Ich historia sięga roku 1885, kiedy to car Aleksander III postanowił sprawić żonie niebanalny prezent z okazji Wielkanocy. A że Maria Fiodorowna, jak każda kobieta, a zwłaszcza cesarzowa, lubiła błyskotki, na prezent wymyślił jajo „na bogato”. Z pomysłem tym zwrócił się do Petera Carla Fabergé, który od jakiegoś czasu prowadził przedsiębiorstwo jubilerskie założone przez ojca i wykonywał wcześniej dla dworu różne zlecenia. Powstało białe, emaliowane jajko z żółtkiem wykonanym ze złota, mieszczące w środku złotą kurę, w której wnętrzu znajdowała się z kolei carska korona. Maria była zachwycona, a Fabergé musiał od tej pory dostarczać co roku wielkanocny prezent dla cesarzowej, a od 1895 roku po dwa – kolejny car, Mikołaj II obdarowywał zarówno swoją matkę, jak i żonę Aleksandrę Fiodorownę. 

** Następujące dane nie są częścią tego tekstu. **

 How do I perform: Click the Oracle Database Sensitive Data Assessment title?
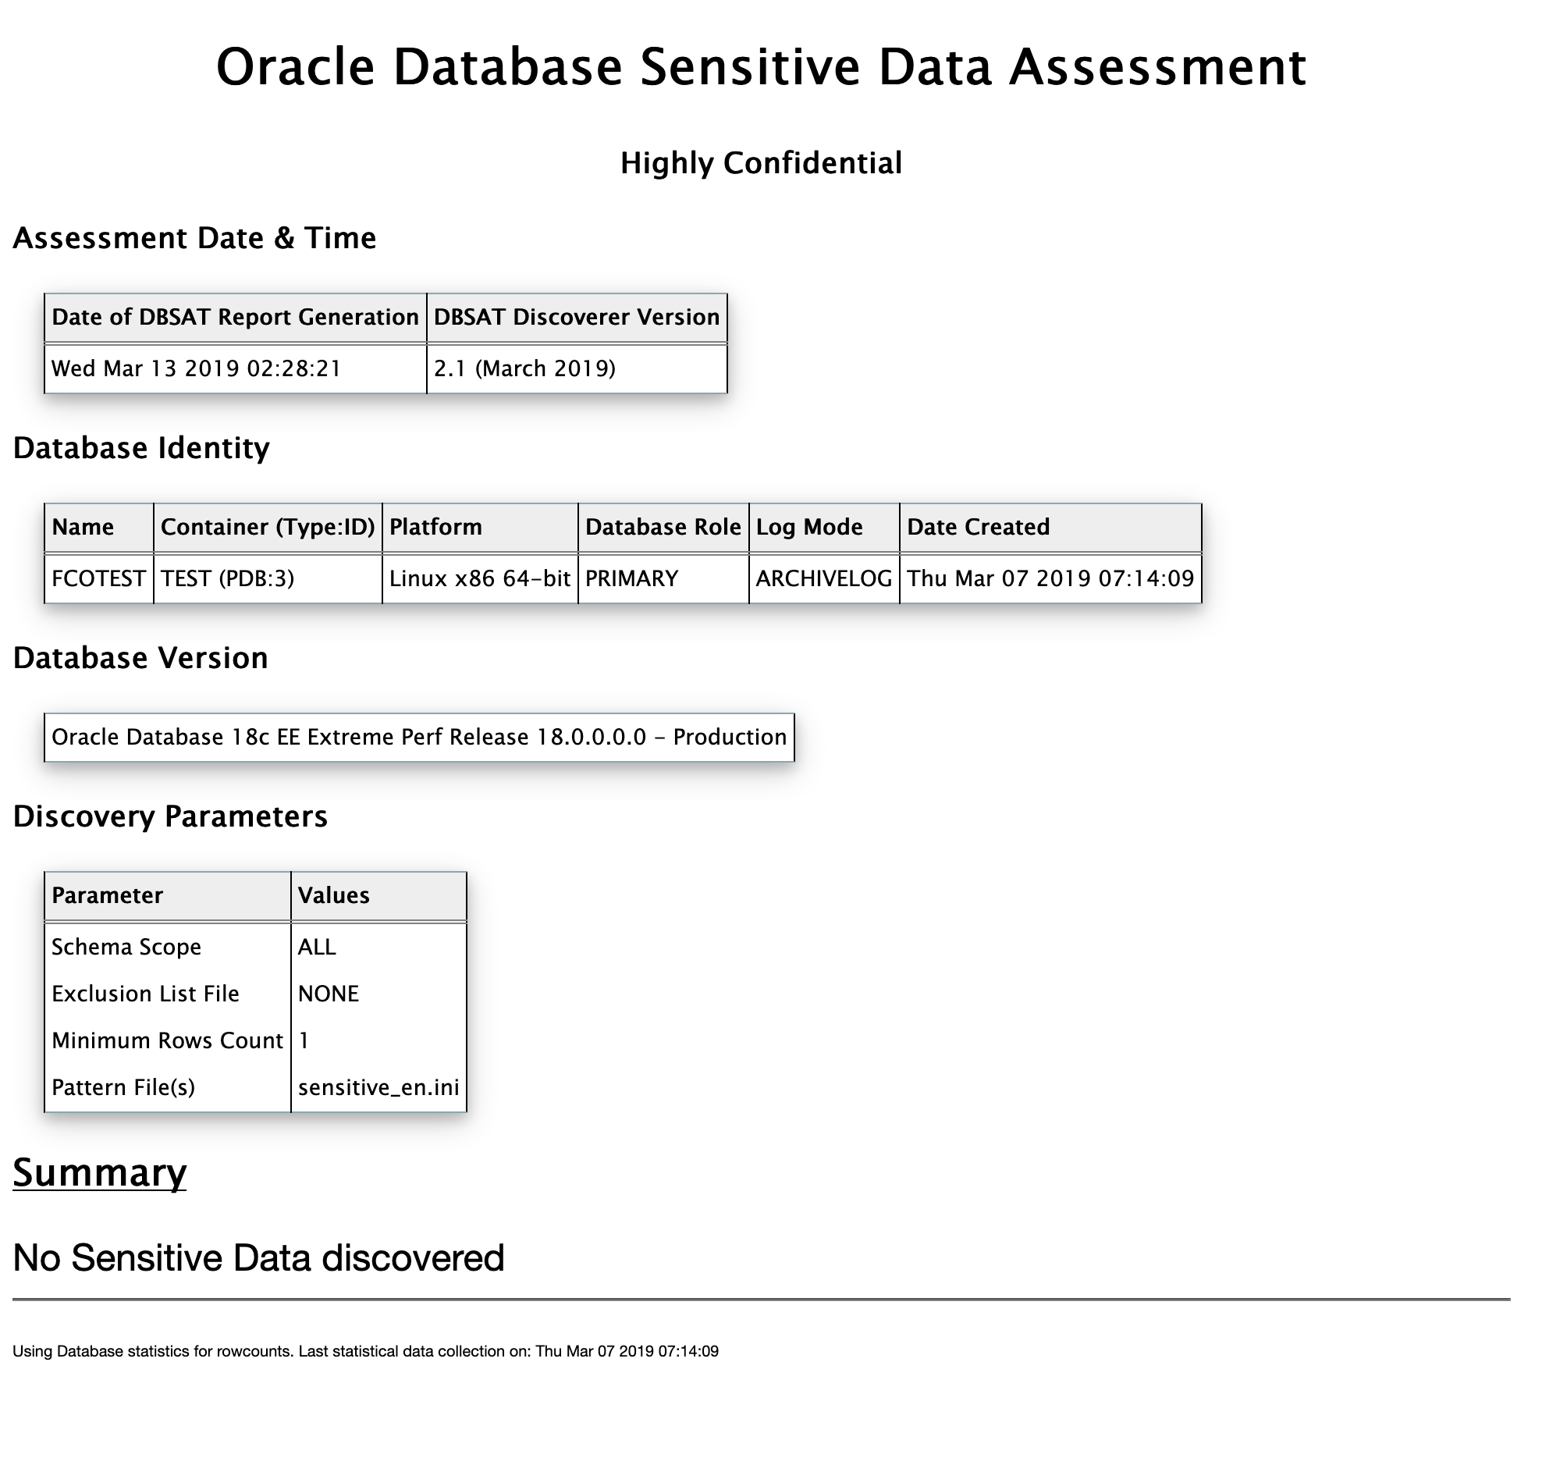point(761,67)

Jajko z pnącymi różami (Rose Trellis Egg)
z 1907 roku Mikołaj II podarował swojej żonie Aleksandrze Fiodorownie.

Za każdym razem powstawało zupełnie inne dzieło, kryjące w sobie urokliwą niespodziankę, np. zegarek, widoki duńskich pałaców, chodzącego słonika wysadzanego klejnotami, miniaturkę okrętu Pamięć Azowa czy malutką karetę, którą cesarzowa jechała na koronację.Każde zupełnie inne, ale wszystkie równie zachwycające, dopracowane w każdym milimetrze i błyszczące diamentami, szafirami czy perłami.

Wzorów nie wymyślał Fabergé, ale jego pracownicy - pierwsze było dziełem Eryka Kollina, najwięcej stworzył ich główny mistrz w petersburskim oddziale Fabergé, a zarazem główny projektant Michaił Perchin, którego zastąpił po śmierci w 1903 roku Henrik Wigström.

Duże zasługi miała też młoda projektantka Alma Teresa Pihl, autorka uznawanego za jedno z najpiękniejszych i oryginalnych, awangardowego jak na 1913 rok, w którym powstało, Jajka lodowego. Fabergé sam jednak akceptował projekty i nadzorował cały proces powstawania miniaturowych dzieł. W sumie do 1917 roku wykonano 50 jaj carskich, z czego do dzisiaj zachowały się 43.

Fabergé robił także podobne wyroby dla arystokracji i możnych - powstało ich kilkadziesiąt. Obecnie rozsiane są po muzeach i kolekcjach prywatnych - najwięcej znajduje się w USA i Rosji, trzy ma w swojej kolekcji królowa Elżbieta. W 2004 roku na aukcję w Sotheby’s wystawiona została kolekcja dziewięciu jaj Fabergé należących do rodziny Forbesów. Za 100 milionów dolarów kupił je rosyjski miliarder i kolekcjoner sztuki Wiktor Wekselberg, który w 2013 roku otworzył w Petersburgu prywatne Muzeum Fabergé, gdzie można je podziwiać. Z kolei trzy lata temu świat obiegła sensacyjna wiadomość o odnalezieniu jednego z carskich jaj na targu staroci. Kupił je za 14 tysięcy dolarów handlarz złomu i wkrótce odsprzedał za 30 milionów dolarów!